## WHAT YOU WILL DO
Set down all of the data that follows, keeping every character.

*** Opening of SOURCE RECORDS ***

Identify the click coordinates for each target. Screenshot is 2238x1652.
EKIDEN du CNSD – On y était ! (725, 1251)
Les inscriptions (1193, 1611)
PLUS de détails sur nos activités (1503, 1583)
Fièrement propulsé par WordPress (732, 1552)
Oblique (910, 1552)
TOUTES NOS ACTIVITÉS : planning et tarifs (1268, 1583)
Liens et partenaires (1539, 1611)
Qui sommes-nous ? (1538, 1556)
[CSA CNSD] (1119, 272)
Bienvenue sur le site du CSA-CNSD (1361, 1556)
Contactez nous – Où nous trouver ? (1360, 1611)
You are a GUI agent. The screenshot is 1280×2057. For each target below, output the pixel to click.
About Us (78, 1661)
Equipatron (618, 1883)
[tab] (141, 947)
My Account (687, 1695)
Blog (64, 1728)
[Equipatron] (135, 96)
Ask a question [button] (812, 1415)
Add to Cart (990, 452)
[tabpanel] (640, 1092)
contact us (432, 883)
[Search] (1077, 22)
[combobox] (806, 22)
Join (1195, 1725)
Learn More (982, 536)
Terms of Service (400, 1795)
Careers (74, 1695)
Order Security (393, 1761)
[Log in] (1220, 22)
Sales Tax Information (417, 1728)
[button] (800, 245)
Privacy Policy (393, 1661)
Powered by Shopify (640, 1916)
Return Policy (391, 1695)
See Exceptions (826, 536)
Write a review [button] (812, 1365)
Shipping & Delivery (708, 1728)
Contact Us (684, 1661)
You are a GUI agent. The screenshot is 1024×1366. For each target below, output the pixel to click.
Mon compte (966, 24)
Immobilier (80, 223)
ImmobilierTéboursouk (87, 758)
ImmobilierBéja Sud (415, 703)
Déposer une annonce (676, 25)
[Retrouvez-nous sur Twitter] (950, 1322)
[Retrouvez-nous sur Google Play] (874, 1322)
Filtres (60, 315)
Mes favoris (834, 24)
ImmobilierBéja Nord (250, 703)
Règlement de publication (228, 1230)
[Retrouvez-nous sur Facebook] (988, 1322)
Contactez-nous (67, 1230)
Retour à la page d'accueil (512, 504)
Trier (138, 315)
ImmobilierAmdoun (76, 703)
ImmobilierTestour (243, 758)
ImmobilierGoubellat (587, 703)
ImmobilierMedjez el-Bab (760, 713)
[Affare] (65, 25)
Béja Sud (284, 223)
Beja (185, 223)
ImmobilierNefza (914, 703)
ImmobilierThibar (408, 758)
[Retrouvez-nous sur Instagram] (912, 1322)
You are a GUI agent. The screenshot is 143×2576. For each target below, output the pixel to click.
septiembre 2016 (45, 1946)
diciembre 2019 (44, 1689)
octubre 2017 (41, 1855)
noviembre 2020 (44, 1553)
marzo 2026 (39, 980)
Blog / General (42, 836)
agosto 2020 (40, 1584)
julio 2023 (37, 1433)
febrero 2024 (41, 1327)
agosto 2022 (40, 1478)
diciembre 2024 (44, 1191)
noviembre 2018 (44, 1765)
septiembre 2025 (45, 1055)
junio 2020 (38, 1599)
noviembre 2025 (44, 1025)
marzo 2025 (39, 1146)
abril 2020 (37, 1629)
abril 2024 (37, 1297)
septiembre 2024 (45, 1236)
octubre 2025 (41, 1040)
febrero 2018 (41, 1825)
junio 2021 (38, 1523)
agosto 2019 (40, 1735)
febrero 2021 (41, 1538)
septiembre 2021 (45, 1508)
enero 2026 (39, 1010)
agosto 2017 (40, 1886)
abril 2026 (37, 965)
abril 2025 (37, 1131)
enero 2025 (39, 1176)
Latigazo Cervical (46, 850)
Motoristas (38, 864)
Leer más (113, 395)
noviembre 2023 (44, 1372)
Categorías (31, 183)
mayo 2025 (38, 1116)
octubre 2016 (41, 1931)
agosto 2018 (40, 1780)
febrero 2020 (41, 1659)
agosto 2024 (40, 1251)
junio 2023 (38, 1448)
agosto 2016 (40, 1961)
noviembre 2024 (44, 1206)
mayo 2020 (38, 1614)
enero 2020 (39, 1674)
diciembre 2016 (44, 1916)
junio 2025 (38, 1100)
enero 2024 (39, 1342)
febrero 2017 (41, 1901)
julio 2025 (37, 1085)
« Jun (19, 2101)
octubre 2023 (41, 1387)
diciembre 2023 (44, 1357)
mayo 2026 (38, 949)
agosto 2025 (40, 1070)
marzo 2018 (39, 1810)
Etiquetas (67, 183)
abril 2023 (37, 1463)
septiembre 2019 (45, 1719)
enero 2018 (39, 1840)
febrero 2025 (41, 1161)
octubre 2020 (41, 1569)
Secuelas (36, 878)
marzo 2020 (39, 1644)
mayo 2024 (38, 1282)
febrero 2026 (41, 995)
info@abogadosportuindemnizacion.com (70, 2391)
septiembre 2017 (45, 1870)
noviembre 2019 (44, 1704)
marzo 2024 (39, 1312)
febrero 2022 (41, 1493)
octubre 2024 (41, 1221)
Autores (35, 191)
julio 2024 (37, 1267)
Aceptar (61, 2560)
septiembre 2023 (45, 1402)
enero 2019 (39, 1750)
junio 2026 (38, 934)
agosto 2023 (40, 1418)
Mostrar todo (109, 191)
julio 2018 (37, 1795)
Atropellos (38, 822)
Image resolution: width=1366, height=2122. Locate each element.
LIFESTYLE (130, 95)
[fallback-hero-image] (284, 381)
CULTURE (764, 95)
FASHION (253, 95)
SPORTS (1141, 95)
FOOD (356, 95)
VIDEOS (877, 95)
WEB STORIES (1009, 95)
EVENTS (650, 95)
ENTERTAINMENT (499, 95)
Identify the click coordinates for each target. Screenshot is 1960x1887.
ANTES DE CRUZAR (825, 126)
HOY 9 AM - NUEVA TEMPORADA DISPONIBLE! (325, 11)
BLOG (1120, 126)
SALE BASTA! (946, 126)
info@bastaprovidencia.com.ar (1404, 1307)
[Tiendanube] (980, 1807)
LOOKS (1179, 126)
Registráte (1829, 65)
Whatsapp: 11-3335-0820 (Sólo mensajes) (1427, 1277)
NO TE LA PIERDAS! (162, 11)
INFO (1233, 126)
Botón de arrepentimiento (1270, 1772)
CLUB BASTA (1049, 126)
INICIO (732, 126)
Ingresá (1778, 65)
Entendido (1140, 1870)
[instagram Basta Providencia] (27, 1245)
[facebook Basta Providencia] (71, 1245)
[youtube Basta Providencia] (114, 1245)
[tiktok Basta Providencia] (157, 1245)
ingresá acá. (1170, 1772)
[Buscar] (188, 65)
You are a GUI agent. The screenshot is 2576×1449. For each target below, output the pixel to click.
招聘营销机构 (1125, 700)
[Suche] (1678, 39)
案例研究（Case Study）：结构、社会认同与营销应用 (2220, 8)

*** Close of SOURCE RECORDS ***

## EXPECTED ANSWER
Identify the click coordinates for each target. Screenshot is 2238x1652.
EKIDEN du CNSD – On y était ! (725, 1251)
Les inscriptions (1193, 1611)
PLUS de détails sur nos activités (1503, 1583)
Fièrement propulsé par WordPress (732, 1552)
Oblique (910, 1552)
TOUTES NOS ACTIVITÉS : planning et tarifs (1268, 1583)
Liens et partenaires (1539, 1611)
Qui sommes-nous ? (1538, 1556)
[CSA CNSD] (1119, 272)
Bienvenue sur le site du CSA-CNSD (1361, 1556)
Contactez nous – Où nous trouver ? (1360, 1611)
You are a GUI agent. The screenshot is 1280×2057. For each target below, output the pixel to click.
About Us (78, 1661)
Equipatron (618, 1883)
[tab] (141, 947)
My Account (687, 1695)
Blog (64, 1728)
[Equipatron] (135, 96)
Ask a question [button] (812, 1415)
Add to Cart (990, 452)
[tabpanel] (640, 1092)
contact us (432, 883)
[Search] (1077, 22)
[combobox] (806, 22)
Join (1195, 1725)
Learn More (982, 536)
Terms of Service (400, 1795)
Careers (74, 1695)
Order Security (393, 1761)
[Log in] (1220, 22)
Sales Tax Information (417, 1728)
[button] (800, 245)
Privacy Policy (393, 1661)
Powered by Shopify (640, 1916)
Return Policy (391, 1695)
See Exceptions (826, 536)
Write a review [button] (812, 1365)
Shipping & Delivery (708, 1728)
Contact Us (684, 1661)
You are a GUI agent. The screenshot is 1024×1366. For each target below, output the pixel to click.
Mon compte (966, 24)
Immobilier (80, 223)
ImmobilierTéboursouk (87, 758)
ImmobilierBéja Sud (415, 703)
Déposer une annonce (676, 25)
[Retrouvez-nous sur Twitter] (950, 1322)
[Retrouvez-nous sur Google Play] (874, 1322)
Filtres (60, 315)
Mes favoris (834, 24)
ImmobilierBéja Nord (250, 703)
Règlement de publication (228, 1230)
[Retrouvez-nous sur Facebook] (988, 1322)
Contactez-nous (67, 1230)
Retour à la page d'accueil (512, 504)
Trier (138, 315)
ImmobilierAmdoun (76, 703)
ImmobilierTestour (243, 758)
ImmobilierGoubellat (587, 703)
ImmobilierMedjez el-Bab (760, 713)
[Affare] (65, 25)
Béja Sud (284, 223)
Beja (185, 223)
ImmobilierNefza (914, 703)
ImmobilierThibar (408, 758)
[Retrouvez-nous sur Instagram] (912, 1322)
You are a GUI agent. The screenshot is 143×2576. For each target below, output the pixel to click.
septiembre 2016 (45, 1946)
diciembre 2019 (44, 1689)
octubre 2017 (41, 1855)
noviembre 2020 (44, 1553)
marzo 2026 (39, 980)
Blog / General (42, 836)
agosto 2020 (40, 1584)
julio 2023 (37, 1433)
febrero 2024 (41, 1327)
agosto 2022 (40, 1478)
diciembre 2024 (44, 1191)
noviembre 2018 (44, 1765)
septiembre 2025 (45, 1055)
junio 2020 (38, 1599)
noviembre 2025 (44, 1025)
marzo 2025 (39, 1146)
abril 2020 (37, 1629)
abril 2024 (37, 1297)
septiembre 2024 (45, 1236)
octubre 2025 (41, 1040)
febrero 2018 (41, 1825)
junio 2021 (38, 1523)
agosto 2019 (40, 1735)
febrero 2021 (41, 1538)
septiembre 2021 (45, 1508)
enero 2026 (39, 1010)
agosto 2017 (40, 1886)
abril 2026 (37, 965)
abril 2025 (37, 1131)
enero 2025 (39, 1176)
Latigazo Cervical (46, 850)
Motoristas (38, 864)
Leer más (113, 395)
noviembre 2023 (44, 1372)
Categorías (31, 183)
mayo 2025 (38, 1116)
octubre 2016 (41, 1931)
agosto 2018 (40, 1780)
febrero 2020 (41, 1659)
agosto 2024 (40, 1251)
junio 2023 (38, 1448)
agosto 2016 (40, 1961)
noviembre 2024 (44, 1206)
mayo 2020 (38, 1614)
enero 2020 (39, 1674)
diciembre 2016 (44, 1916)
junio 2025 (38, 1100)
enero 2024 (39, 1342)
febrero 2017 (41, 1901)
julio 2025 (37, 1085)
« Jun (19, 2101)
octubre 2023 (41, 1387)
diciembre 2023 (44, 1357)
mayo 2026 (38, 949)
agosto 2025 (40, 1070)
marzo 2018 (39, 1810)
Etiquetas (67, 183)
abril 2023 (37, 1463)
septiembre 2019 (45, 1719)
enero 2018 (39, 1840)
febrero 2025 (41, 1161)
octubre 2020 (41, 1569)
Secuelas (36, 878)
marzo 2020 (39, 1644)
mayo 2024 (38, 1282)
febrero 2026 (41, 995)
info@abogadosportuindemnizacion.com (70, 2391)
septiembre 2017 (45, 1870)
noviembre 2019 (44, 1704)
marzo 2024 (39, 1312)
febrero 2022 (41, 1493)
octubre 2024 (41, 1221)
Autores (35, 191)
julio 2024 (37, 1267)
Aceptar (61, 2560)
septiembre 2023 (45, 1402)
enero 2019 (39, 1750)
junio 2026 (38, 934)
agosto 2023 (40, 1418)
Mostrar todo (109, 191)
julio 2018 (37, 1795)
Atropellos (38, 822)
Image resolution: width=1366, height=2122. Locate each element.
LIFESTYLE (130, 95)
[fallback-hero-image] (284, 381)
CULTURE (764, 95)
FASHION (253, 95)
SPORTS (1141, 95)
FOOD (356, 95)
VIDEOS (877, 95)
WEB STORIES (1009, 95)
EVENTS (650, 95)
ENTERTAINMENT (499, 95)
Identify the click coordinates for each target. Screenshot is 1960x1887.
ANTES DE CRUZAR (825, 126)
HOY 9 AM - NUEVA TEMPORADA DISPONIBLE! (325, 11)
BLOG (1120, 126)
SALE BASTA! (946, 126)
info@bastaprovidencia.com.ar (1404, 1307)
[Tiendanube] (980, 1807)
LOOKS (1179, 126)
Registráte (1829, 65)
Whatsapp: 11-3335-0820 (Sólo mensajes) (1427, 1277)
NO TE LA PIERDAS! (162, 11)
INFO (1233, 126)
Botón de arrepentimiento (1270, 1772)
CLUB BASTA (1049, 126)
INICIO (732, 126)
Ingresá (1778, 65)
Entendido (1140, 1870)
[instagram Basta Providencia] (27, 1245)
[facebook Basta Providencia] (71, 1245)
[youtube Basta Providencia] (114, 1245)
[tiktok Basta Providencia] (157, 1245)
ingresá acá. (1170, 1772)
[Buscar] (188, 65)
You are a GUI agent. The screenshot is 2576×1449. For each target below, output the pixel to click.
招聘营销机构 (1125, 700)
[Suche] (1678, 39)
案例研究（Case Study）：结构、社会认同与营销应用 (2220, 8)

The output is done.